Records from a collection
============
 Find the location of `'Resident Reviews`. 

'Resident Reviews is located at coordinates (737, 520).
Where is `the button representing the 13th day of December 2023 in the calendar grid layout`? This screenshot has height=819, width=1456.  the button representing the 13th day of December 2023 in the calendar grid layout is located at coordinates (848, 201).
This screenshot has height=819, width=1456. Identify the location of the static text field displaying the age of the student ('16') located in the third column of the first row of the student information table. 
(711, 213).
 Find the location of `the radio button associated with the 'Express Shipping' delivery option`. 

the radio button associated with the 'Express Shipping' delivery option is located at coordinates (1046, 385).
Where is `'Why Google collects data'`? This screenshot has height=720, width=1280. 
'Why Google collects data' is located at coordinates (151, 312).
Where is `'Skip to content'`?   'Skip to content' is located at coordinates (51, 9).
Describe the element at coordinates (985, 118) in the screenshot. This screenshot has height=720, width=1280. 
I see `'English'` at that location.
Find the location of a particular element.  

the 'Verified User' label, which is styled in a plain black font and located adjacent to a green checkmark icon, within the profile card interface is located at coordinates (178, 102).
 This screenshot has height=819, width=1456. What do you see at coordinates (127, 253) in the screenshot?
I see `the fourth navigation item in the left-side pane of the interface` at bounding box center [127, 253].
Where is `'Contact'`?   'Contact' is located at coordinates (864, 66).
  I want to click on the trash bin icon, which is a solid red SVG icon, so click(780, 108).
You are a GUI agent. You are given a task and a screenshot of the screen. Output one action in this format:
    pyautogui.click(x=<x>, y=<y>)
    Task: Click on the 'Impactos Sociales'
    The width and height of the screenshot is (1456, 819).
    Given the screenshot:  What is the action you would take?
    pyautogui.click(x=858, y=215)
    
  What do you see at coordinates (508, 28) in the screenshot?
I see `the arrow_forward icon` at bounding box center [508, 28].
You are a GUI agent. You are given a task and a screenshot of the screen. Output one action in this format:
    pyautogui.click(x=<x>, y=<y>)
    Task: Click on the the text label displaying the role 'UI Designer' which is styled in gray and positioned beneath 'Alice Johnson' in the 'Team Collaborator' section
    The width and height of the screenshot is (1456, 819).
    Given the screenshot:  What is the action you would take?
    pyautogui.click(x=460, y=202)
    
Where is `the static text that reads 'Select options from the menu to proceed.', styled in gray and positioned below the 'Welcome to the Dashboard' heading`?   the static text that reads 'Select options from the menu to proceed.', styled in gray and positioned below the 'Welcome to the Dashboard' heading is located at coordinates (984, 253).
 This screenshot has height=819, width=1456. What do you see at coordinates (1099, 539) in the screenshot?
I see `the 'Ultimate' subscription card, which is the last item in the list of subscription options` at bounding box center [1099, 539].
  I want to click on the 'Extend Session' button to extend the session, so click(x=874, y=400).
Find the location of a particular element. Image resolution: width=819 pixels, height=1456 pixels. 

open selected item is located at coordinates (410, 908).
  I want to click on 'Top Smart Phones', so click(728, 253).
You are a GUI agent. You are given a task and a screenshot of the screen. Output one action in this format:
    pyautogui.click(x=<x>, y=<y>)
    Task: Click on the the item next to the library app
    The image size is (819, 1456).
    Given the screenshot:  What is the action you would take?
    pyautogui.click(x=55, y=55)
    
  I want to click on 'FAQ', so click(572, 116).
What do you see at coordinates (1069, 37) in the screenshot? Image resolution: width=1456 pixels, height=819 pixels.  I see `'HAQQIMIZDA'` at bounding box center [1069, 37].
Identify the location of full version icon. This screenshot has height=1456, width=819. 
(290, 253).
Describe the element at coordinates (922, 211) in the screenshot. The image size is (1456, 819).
============
▶ INSTRUCTION:
Reproduce the records verbatim, starting at the line containing "coordinates (51, 9)." and ending at the line containing "I want to click on the trash", with both of those lines included.

▶ SOLVED EXERCISE:
Where is `'Skip to content'`?   'Skip to content' is located at coordinates (51, 9).
Describe the element at coordinates (985, 118) in the screenshot. This screenshot has height=720, width=1280. 
I see `'English'` at that location.
Find the location of a particular element.  

the 'Verified User' label, which is styled in a plain black font and located adjacent to a green checkmark icon, within the profile card interface is located at coordinates (178, 102).
 This screenshot has height=819, width=1456. What do you see at coordinates (127, 253) in the screenshot?
I see `the fourth navigation item in the left-side pane of the interface` at bounding box center [127, 253].
Where is `'Contact'`?   'Contact' is located at coordinates (864, 66).
  I want to click on the trash bin icon, which is a solid red SVG icon, so click(780, 108).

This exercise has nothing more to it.